【阅读】变分自编码器 - VAE: Variational Auto-Encoder

参考：
Weng, Lilian. From Autoencoder to Beta-VAE
苏剑林. (Mar. 18, 2018). 《变分自编码器（一）：原来是这么一回事》
pytorch 实现参考

总之，VAE 本身是一个解编码的模型，我们假设观测的某个变量 $\mathbf{x}$（比如数字 0~9 的各种图像）受到隐变量 $\mathbf{z}$ 的影响，那么在得到分布后，只需要采样得到一个 $\mathbf{z}$，我们就能生成一个 $\mathbf{x}$

Autocoder is invented to reconstruct high-dimensional data using a neural network model. A nice byproduct is dimension reduction: the bottleneck layer captures a compressed latent encoding. Such a low-dimensional representation can be used as en embedding vector in various applications (i.e. search), help data compression, or reveal the underlying data generative factors.

Notation

Symbol	Mean
$\mathcal{D}$	The dataset, $\mathcal{D} = \{ \mathbf{x}^{(1)}, \mathbf{x}^{(2)}, \dots, \mathbf{x}^{(n)} \}$ , contains $n$ data samples; $\vert\mathcal{D}\vert =n$.
$\mathbf{x}^{(i)}$	Each data point is a vector of $d$ dimensions, $\mathbf{x}^{(i)} = [x^{(i)}_1, x^{(i)}_2, \dots, x^{(i)}_d]$.
$\mathbf{x}$	One data sample from the dataset, $\mathbf{x} \in \mathcal{D}$.
$\mathbf{x}'$	The reconstructed version of $\mathbf{x}$.
$\tilde{\mathbf{x}}$	The corrupted version of $\mathbf{x}$.
$\mathbf{z}$	The compressed code learned in the bottleneck layer.
$a_j^{(l)}$	The activation function for the $j$-th neuron in the $l$-th hidden layer.
$g_{\phi}(.)$	The encoding function parameterized by $\phi$.
$f_{\theta}(.)$	The decoding function parameterized by $\theta$.
$q_{\phi}(\mathbf{z}\vert\mathbf{x})$	Estimated posterior probability function, also known as probabilistic encoder.
$p_{\theta}(\mathbf{x}\vert\mathbf{z})$	Likelihood of generating true data sample given the latent code, also known as probabilistic decoder.

Autoencoder

The model contains an encoder function $g(.)$ parameterized by $\phi$ and a decoder function $f(.)$ parameterized by $\theta$. The low-dimensional code learned for input $\mathbf{x}$ in the bottleneck layer is $\mathbf{z} = g_\phi(\mathbf{x})$ and the reconstructed input is $\mathbf{x}' = f_\theta(g_\phi(\mathbf{x}))$.

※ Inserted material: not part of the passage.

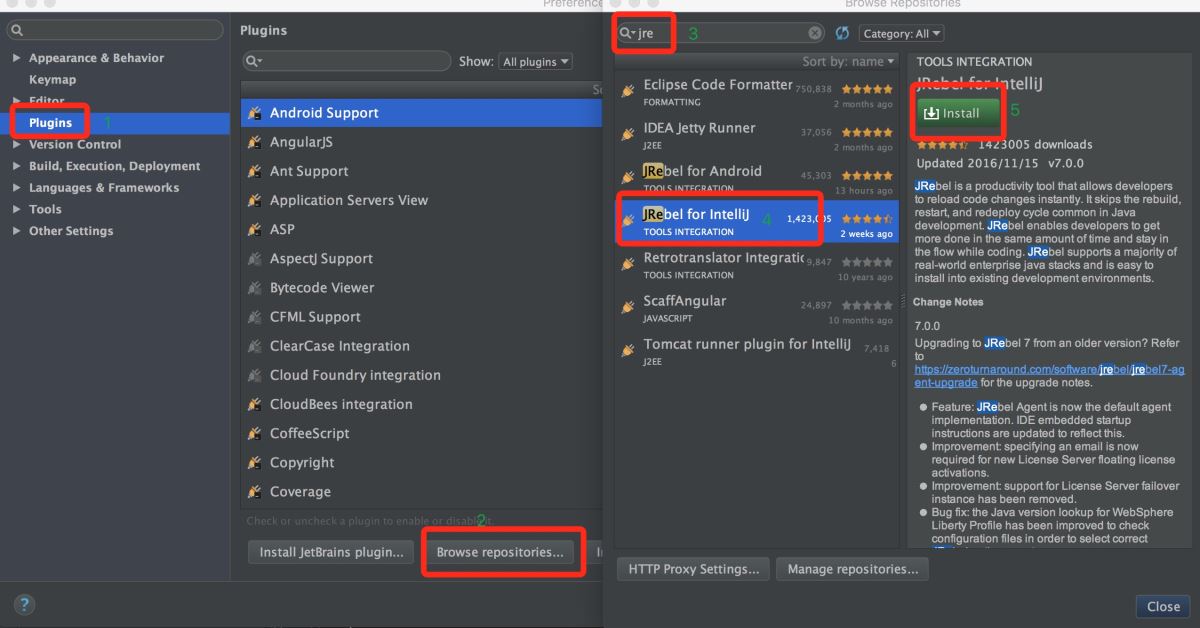Select the Plugins settings category

click(x=50, y=123)
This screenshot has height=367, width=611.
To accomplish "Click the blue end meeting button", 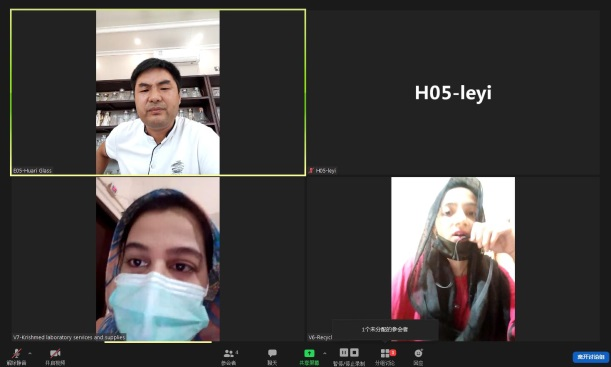I will tap(591, 356).
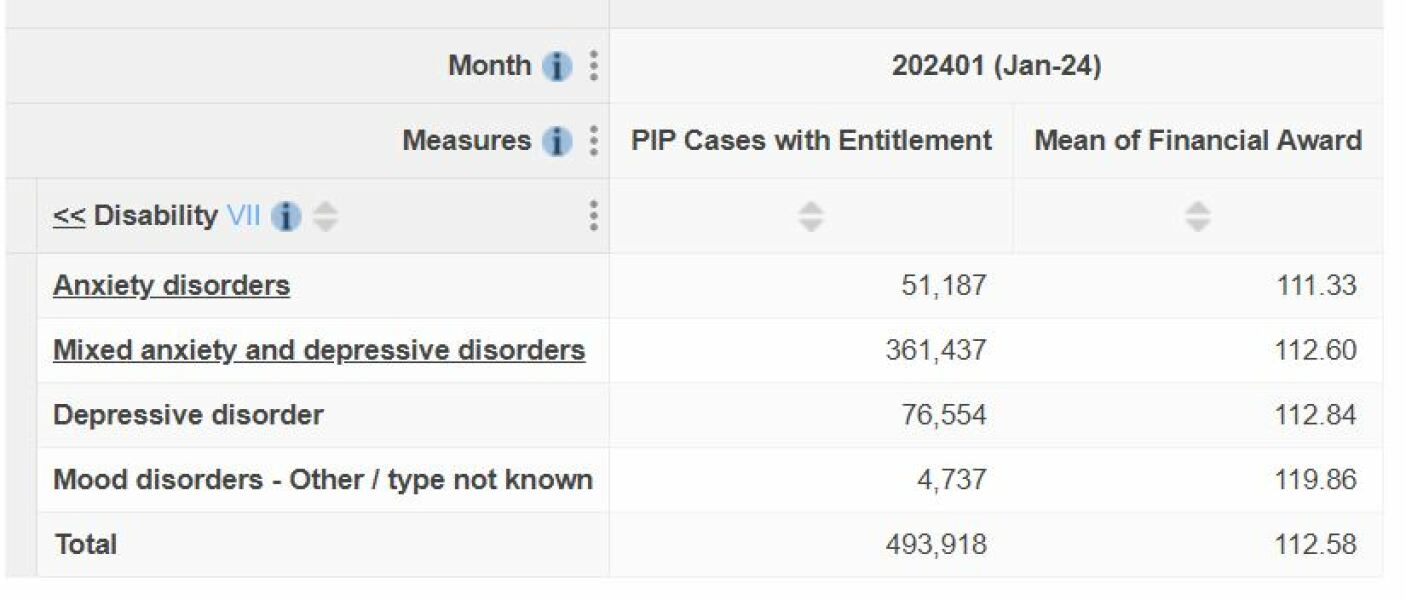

The parameters $(\theta, \phi)$ are learned together to output a reconstructed data sample same as the original input, $\mathbf{x} \approx f_\theta(g_\phi(\mathbf{x}))$, or in other words, to learn an identity function. A simple metric is MSE loss:

\[L_\text{AE}(\theta, \phi) = \frac{1}{n}\sum_{i=1}^n (\mathbf{x}^{(i)} - f_\theta(g_\phi(\mathbf{x}^{(i)})))^2 \]

Denoising Autoencoder

To avoid overfitting and improve the robustness, Denoising Autoencoder (Vincent et al. 2008) proposed a modification to the basic autoencoder. The input is partially corrupted by adding noises to or masking some values of the input vector in a stochastic manner, $\tilde{\mathbf{x}} \sim \mathcal{M}_\mathcal{D}(\tilde{\mathbf{x}} \vert \mathbf{x})$
Then the model is trained to recover the original input (note: not the corrupt one).

\[\begin{aligned} \tilde{\mathbf{x}}^{(i)} &\sim \mathcal{M}_\mathcal{D}(\tilde{\mathbf{x}}^{(i)} \vert \mathbf{x}^{(i)})\\ L_\text{DAE}(\theta, \phi) &= \frac{1}{n} \sum_{i=1}^n (\mathbf{x}^{(i)} - f_\theta(g_\phi(\tilde{\mathbf{x}}^{(i)})))^2 \end{aligned} \]

where $\mathcal{M}_\mathcal{D}$ defines the mapping from the true data samples to the noisy or corrupted ones.

In the experiment of the original DAE paper, the noise is applied in this way: a fixed proportion of input dimensions are selected at random and their values are forced to 0.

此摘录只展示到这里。